TASK DETAILS: In the entries that follow, find every line containing "Uncheck" and copy it.

Stored dataset items
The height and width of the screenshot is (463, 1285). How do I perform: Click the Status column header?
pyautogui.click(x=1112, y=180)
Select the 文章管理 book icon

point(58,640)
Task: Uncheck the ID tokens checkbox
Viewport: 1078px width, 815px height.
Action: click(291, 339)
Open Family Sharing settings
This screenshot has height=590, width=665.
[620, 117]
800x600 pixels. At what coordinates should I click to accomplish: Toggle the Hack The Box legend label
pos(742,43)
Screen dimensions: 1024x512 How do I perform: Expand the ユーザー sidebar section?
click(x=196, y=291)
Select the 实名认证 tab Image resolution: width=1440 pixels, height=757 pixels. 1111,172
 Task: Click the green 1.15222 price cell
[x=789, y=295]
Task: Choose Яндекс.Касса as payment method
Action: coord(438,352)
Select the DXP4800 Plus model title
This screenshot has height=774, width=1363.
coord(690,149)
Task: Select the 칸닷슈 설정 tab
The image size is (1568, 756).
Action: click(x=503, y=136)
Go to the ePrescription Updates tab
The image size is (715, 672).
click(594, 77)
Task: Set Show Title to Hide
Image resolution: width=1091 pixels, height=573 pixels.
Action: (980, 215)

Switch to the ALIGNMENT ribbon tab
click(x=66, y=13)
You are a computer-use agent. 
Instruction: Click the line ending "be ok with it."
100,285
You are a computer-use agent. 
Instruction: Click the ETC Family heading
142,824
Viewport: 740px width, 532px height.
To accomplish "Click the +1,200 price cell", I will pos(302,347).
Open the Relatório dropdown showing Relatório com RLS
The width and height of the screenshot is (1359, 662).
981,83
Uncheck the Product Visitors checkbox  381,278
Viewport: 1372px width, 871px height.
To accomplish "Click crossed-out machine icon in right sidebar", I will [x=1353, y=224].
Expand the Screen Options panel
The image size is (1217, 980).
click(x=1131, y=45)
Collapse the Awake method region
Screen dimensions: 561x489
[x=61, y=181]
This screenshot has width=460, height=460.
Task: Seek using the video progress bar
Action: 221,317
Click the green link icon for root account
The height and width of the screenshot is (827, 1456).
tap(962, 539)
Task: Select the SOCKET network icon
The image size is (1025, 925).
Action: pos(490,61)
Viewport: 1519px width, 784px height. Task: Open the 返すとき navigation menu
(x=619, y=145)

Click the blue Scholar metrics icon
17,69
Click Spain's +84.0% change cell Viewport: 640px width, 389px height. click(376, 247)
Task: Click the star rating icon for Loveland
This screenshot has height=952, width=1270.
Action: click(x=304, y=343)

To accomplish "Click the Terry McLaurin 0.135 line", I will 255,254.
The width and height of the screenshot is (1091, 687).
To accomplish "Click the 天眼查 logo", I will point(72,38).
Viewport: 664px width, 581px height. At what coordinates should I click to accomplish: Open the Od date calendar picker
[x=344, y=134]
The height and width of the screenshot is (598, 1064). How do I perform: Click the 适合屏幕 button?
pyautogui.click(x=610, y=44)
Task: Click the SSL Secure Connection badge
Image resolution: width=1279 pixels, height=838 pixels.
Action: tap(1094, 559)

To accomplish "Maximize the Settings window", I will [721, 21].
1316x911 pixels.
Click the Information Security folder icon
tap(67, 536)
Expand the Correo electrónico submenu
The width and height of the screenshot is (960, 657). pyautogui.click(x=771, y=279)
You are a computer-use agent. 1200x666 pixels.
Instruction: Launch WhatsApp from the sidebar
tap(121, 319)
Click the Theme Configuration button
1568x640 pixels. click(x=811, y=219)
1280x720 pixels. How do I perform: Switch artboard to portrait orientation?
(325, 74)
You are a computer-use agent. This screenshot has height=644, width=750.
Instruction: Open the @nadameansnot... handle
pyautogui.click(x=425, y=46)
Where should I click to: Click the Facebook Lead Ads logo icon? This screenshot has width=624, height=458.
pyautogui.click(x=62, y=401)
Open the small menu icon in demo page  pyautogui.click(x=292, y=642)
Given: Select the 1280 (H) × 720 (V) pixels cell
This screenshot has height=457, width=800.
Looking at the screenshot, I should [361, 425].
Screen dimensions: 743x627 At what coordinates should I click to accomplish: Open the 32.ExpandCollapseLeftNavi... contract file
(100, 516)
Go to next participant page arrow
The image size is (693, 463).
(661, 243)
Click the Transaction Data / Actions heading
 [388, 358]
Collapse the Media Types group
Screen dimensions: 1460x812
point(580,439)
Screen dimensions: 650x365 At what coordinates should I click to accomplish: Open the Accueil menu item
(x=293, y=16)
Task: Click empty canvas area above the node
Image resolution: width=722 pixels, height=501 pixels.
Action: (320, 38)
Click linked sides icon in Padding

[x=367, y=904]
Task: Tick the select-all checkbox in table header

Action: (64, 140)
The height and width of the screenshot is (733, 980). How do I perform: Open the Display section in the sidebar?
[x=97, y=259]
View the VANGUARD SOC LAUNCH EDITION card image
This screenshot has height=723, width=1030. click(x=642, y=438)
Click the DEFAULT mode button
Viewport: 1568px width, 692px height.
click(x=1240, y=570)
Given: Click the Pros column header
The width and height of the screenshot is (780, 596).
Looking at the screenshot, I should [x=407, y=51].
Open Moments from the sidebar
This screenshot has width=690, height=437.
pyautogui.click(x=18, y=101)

WRITTEN RESPONSE:
Task: Uncheck the ID tokens checkbox
Uncheck the Product Visitors checkbox  381,278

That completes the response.